SOURCE start

Interesting to note that the factory blurb says that the Javelin ATGM has already been integrated into the system.   Would that be of any interest to the   Recce types or the Inf Combat Support types?


----------



## KevinB (2 Dec 2005)

Not unless someone is trying to fit this system into a role it is not made for...

 PSO/COIN issues are forcing the Militaries to adapt to a more flexible structure that what a standard TO&E would consist of, however you cannot use these systems to plug and play into a warfighting role.  We would be bankrupted trying to shoehorn the Nyala into replacing the LSVW and/or GWagon.  

It was bought to comfort the powers that be that they have done all they can to stop casualties to our side from IED's.  It is capable for some roles -- But really if you think you going to get into a furball -- take a LAV.  If your playing hearts and minds use soft skins like the locals... Or at least vehicles that look like soft skins.


----------



## Infanteer (2 Dec 2005)

On the topic of Javelins and RWS - here is a RWS station that mounted a Javelin and an M2 .50 cal HMG that was displayed at the AUSA show.  Might be a nice thing to top our vehicle with....


----------



## KevinB (2 Dec 2005)

Will it take the HK GMG ?


----------



## armybuck041 (3 Dec 2005)

KevinB said:
			
		

> It was bought to comfort the powers that be that they have done all they can to stop casualties to our side from IED's.  If your playing hearts and minds use soft skins like the locals... Or at least vehicles that look like soft skins.


You talk about stopping IED casulties like its a bad thing? Almost every contingent I worked with would have given their left arm for a Nyala, including those riding around in open top G-wagons. Open top vehicles bristling with weapons are no deterrent or concern to a pressure plate IED or a Spider Device initiated by a Cell Phone or FRS from a safe distance. The only CF Troops in the Kandahar area that require open top soft skins already have them. So if you really want to ride around in one, start doing your application for the farm.

SOURCE end

= PROBLEM SET =
[a] List every vehicle type mentioned by name in the forum thread about the Nyala.
[b] Continue the forum thread about the Nyala from its last post.
The material that follows the forum thread was taken from a different source.

RAW DATA start

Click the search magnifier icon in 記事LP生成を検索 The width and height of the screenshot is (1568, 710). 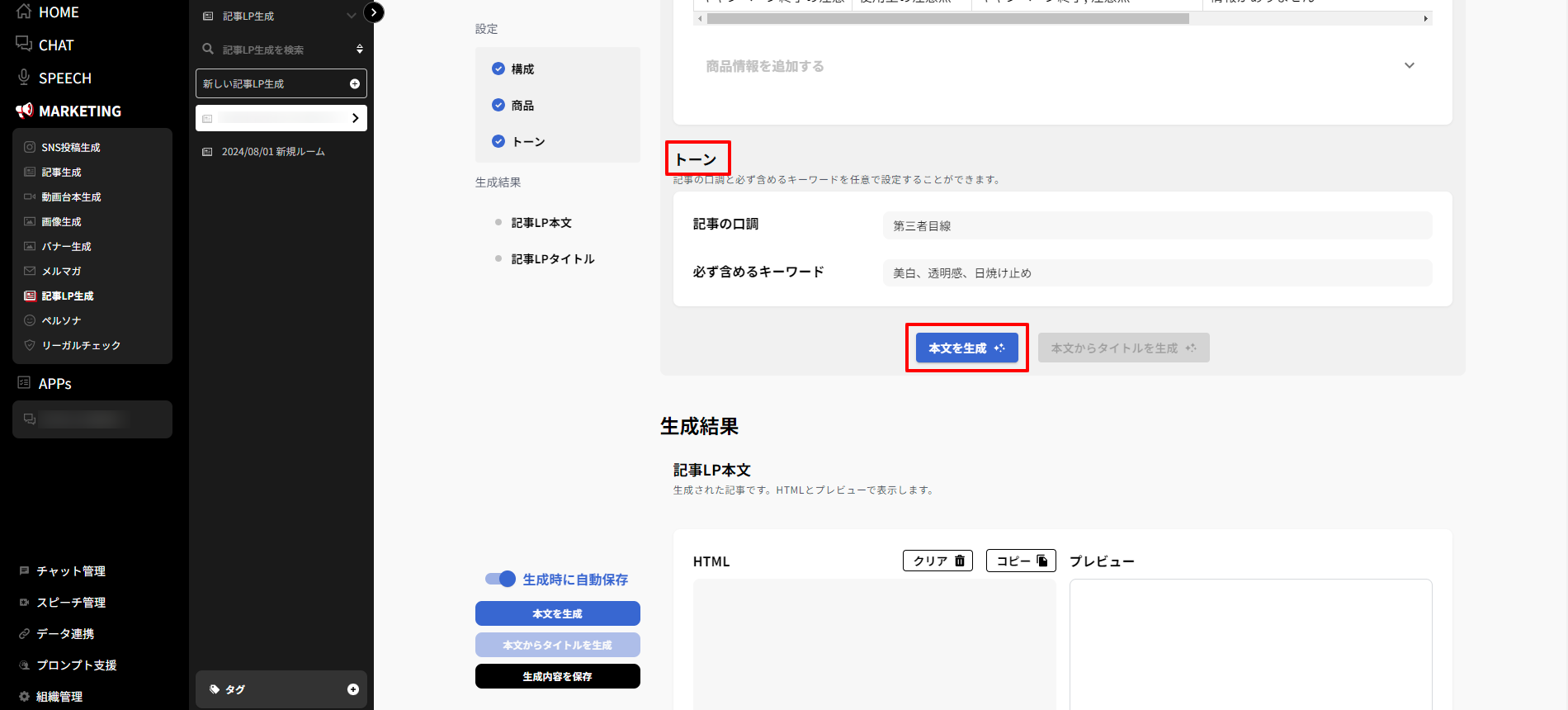pyautogui.click(x=208, y=50)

RAW DATA end

= THE REPLIES =
[a] Nyala, LSVW, G-Wagon, LAV

[b]
			
				KevinB said:
			
		

> It is capable for some roles -- But really if you think you going to get into a furball -- take a LAV.


No thanks... The most effective weapon on my LAV III in Afghanistan was my C-8. 

I see all the armchair quarterbacks are in full swing with this.


----------



## armybuck041 (3 Dec 2005)

DG-41 said:
			
		

> Should I be concerned that half the pics showed stuck/rolled vehicles?



No, not at all. I get paid to find roads and designate them. Sometimes you get stuck.

FWIW, all we had to do to the rolled one was tip it back on to its wheels, top up the oil, and then we drove it away.


----------



## aesop081 (3 Dec 2005)

armybuck041 said:
			
		

> I see all the armchair quarterbacks are in full swing with this.



They just dont have your perspective.....I was glad to see all the pics....wish i had been there with you ( beleive it or not i miss those days sometimes) .  I may be overhead soon though !!


----------



## armybuck041 (3 Dec 2005)

MCG said:
			
		

> It was used for route recces intended to determine the mine threat (though even many Engr incorrectly reffered to this as "route prooving").



I agree that Designation (Route Recce) and Clearance are two separate tasks, but it can and has been used for Route Proving/Proofing after a Clearance Op. 
  

Driving over a High Risk uncleared route would be very dumb regardless of the vehicle. Even though its mine "hardened", past incidents have shown that occupants don't exactly walk away from a mine strike either.


----------



## Kirkhill (3 Dec 2005)

> I see all the armchair quarterbacks are in full swing with this.



It's right comfortable back here..


----------



## KevinB (3 Dec 2005)

armybuck041 said:
			
		

> I see all the armchair quarterbacks are in full swing with this.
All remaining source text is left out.